__REQUIRED ACTION__: Please repeat the lines below, exactly and only, from the one that holds "Nico Capone (DALS)" through the one that holds "Ingrid Bergman est".

__Pixel coordinate grounding data__:
---

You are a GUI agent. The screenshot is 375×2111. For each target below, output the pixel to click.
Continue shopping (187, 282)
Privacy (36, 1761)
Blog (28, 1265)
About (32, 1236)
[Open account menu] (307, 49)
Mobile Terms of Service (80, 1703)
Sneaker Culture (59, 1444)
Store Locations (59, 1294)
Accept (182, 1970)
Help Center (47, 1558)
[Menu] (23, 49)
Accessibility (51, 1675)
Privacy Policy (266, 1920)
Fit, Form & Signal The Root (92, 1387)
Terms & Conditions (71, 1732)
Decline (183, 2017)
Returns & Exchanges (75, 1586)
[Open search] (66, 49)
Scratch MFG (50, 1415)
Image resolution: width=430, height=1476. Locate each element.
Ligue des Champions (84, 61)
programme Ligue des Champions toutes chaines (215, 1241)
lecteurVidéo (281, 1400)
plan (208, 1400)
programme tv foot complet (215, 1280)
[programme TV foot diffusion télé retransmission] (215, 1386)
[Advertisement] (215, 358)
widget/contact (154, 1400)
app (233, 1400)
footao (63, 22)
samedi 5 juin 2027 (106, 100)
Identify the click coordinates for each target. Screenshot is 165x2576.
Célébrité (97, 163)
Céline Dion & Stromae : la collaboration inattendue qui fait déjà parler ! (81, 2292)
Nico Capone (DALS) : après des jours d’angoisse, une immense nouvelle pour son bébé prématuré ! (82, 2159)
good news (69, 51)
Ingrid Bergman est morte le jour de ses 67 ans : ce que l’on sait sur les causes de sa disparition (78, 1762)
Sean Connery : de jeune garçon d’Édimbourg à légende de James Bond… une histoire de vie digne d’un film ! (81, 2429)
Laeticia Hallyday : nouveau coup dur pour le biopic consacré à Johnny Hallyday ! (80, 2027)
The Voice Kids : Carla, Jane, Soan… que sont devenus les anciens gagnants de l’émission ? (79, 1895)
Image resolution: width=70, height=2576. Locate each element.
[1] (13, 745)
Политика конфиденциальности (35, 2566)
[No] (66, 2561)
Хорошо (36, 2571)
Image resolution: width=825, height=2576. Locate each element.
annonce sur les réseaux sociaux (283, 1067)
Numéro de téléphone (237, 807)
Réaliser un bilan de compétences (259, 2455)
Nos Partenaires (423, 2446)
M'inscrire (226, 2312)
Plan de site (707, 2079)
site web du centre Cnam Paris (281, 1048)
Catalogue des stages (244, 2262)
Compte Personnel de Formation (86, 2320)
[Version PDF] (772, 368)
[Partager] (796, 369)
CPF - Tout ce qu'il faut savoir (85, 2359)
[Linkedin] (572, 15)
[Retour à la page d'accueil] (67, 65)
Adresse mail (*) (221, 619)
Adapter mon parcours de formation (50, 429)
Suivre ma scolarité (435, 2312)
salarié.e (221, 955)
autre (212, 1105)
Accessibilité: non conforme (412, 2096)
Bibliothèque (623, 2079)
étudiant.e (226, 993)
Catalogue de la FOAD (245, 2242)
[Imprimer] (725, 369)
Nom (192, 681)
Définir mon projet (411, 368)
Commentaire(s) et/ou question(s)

---

__WRITTEN SOLUTION__:
Nico Capone (DALS) : après des jours d’angoisse, une immense nouvelle pour son bébé prématuré ! (82, 2159)
good news (69, 51)
Ingrid Bergman est morte le jour de ses 67 ans : ce que l’on sait sur les causes de sa disparition (78, 1762)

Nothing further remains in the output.